You can start notebooks normally from the command prompt:

ipython notebook

When you start a notebook it will first try to start a browser through the EC2 machine X11 service. If you are running X11 on your client machine (i.e. if you use Linux), it will start a new window on your client. Its painfully slow to work in this mode however, because you have to transfer all the pixels that change when you perform an action. If you get this window, just close it (you dont have to do anything if you dont see it).

In case you get an error "OSError: /home/ubuntu/anaconda3/envs/tensorflow_p36/bin/../lib/libstdc++.so.6: version `GLIBCXX_3.4.20' not found" with tensorflow, do these steps.

Instead the notebooks can be used with your local browser. To start ipython without starting its own browser, do:

ipython notebook --no-browser

Just open a free browser window or tab on your client (i.e. your laptop) and go to the URL:

http://localhost:8888

This (8888) is the default socket number of the first notebook you open on a machine. If you start more than one notebook, they will use higher numbers. Just look at the Notebook's startup message on the terminal that you started it on to see which socket number it uses, and use that in your connection URL.

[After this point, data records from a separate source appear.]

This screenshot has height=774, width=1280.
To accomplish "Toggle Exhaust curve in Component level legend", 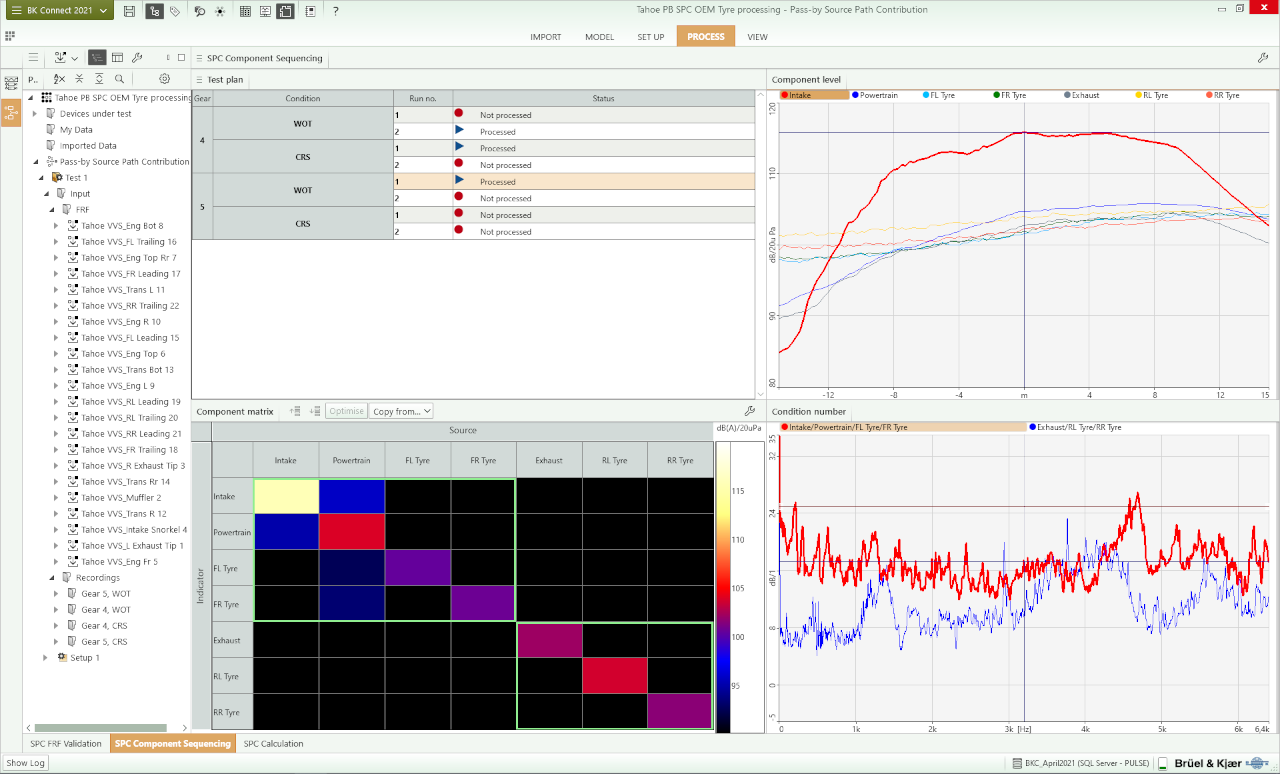I will click(1082, 95).
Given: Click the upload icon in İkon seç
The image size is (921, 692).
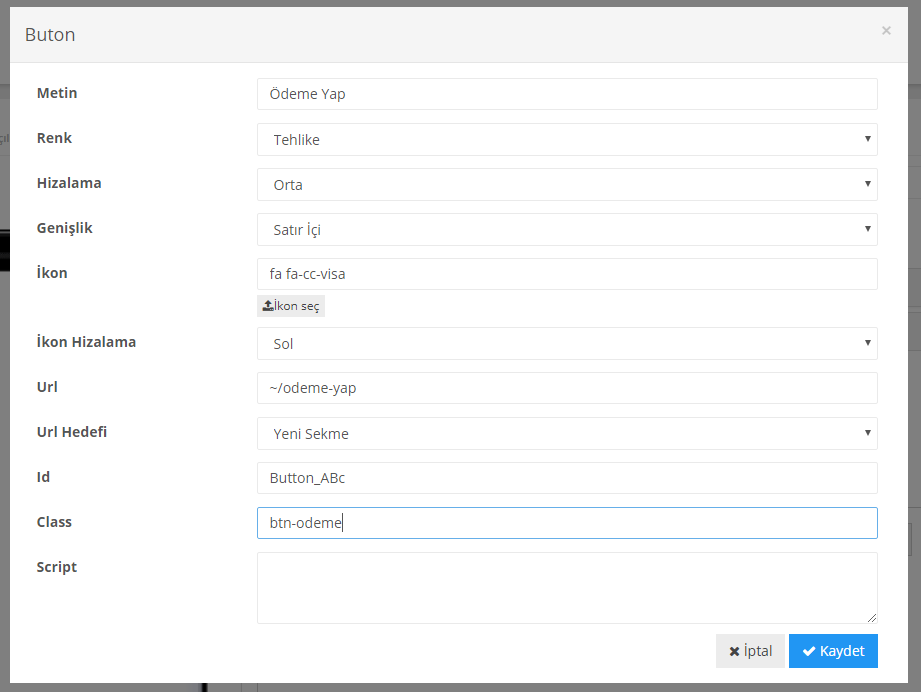Looking at the screenshot, I should coord(267,306).
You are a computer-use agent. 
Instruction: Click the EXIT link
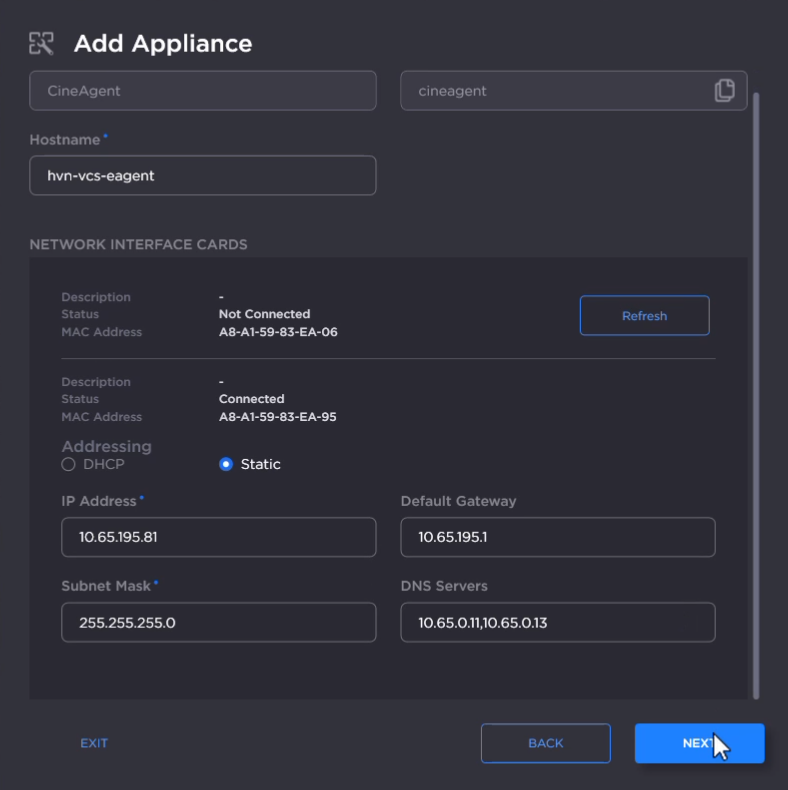click(94, 743)
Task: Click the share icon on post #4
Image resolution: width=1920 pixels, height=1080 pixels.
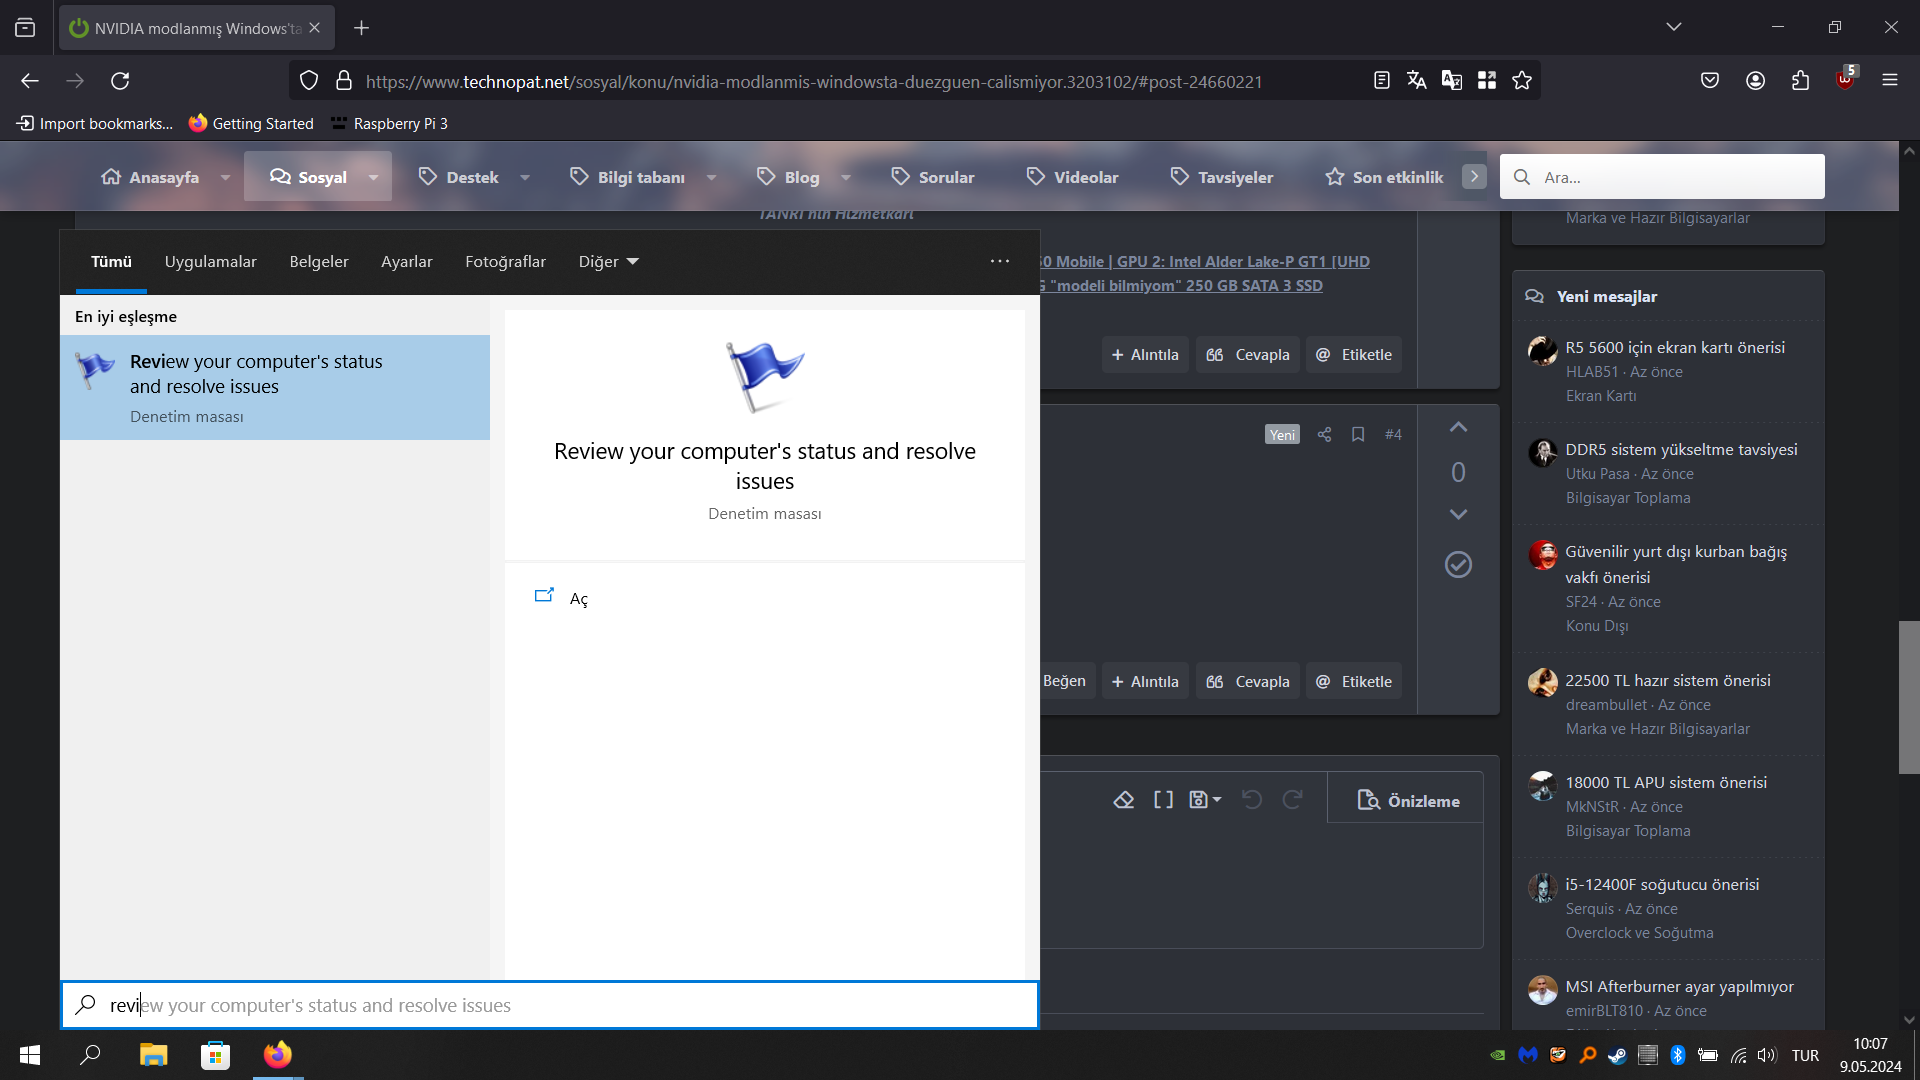Action: click(x=1324, y=434)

Although the machine address is "localhost" the connection is actually made to the remote EC2 instance. That's because the connection scripted created SSH tunnels from port 8888 (and higher) on your local machine to the corresponding ports on the remote EC2 instance. That simplifies connecting, and also secures the connections against snooping in transit.

Once at that URL you can interact with the notebook as you would on your local machine

Stop your Machine

Stop your machine from the EC2 management console when you are done. Logging out does not stop the machine. Nor does shutting it down from a command prompt to the virtual machine, i.e. "sudo shutdown now" will cause your VM to shutdown, but billing will continue.  You have to go to the EC2 management console above, select your instance, click on the "Actions" menu, select "Instance State" and select "Stop". Do not click "Terminate". That destroys your instance and any disks attached to it. Avoid rapid restarts. Amazon rounds each start/stop cycle to the nearest hour for billing. 5 rapid start/stop cycles in 10 minutes will be billed as 5 hours.

Also be careful if you have been working for a while because the connection from the EC2 Management Console in your browser to the web server may be stale. Its an active page so you can still click on Actions-->Instance State-->Stop but it may not stop your instance. Always refresh the "EC2 Management Console" page in your browser before applying actions. Make sure you see positive evidence that your instance is stopping, i.e. refresh the Instances page, and make sure your instance shows "stopped" or "stopping".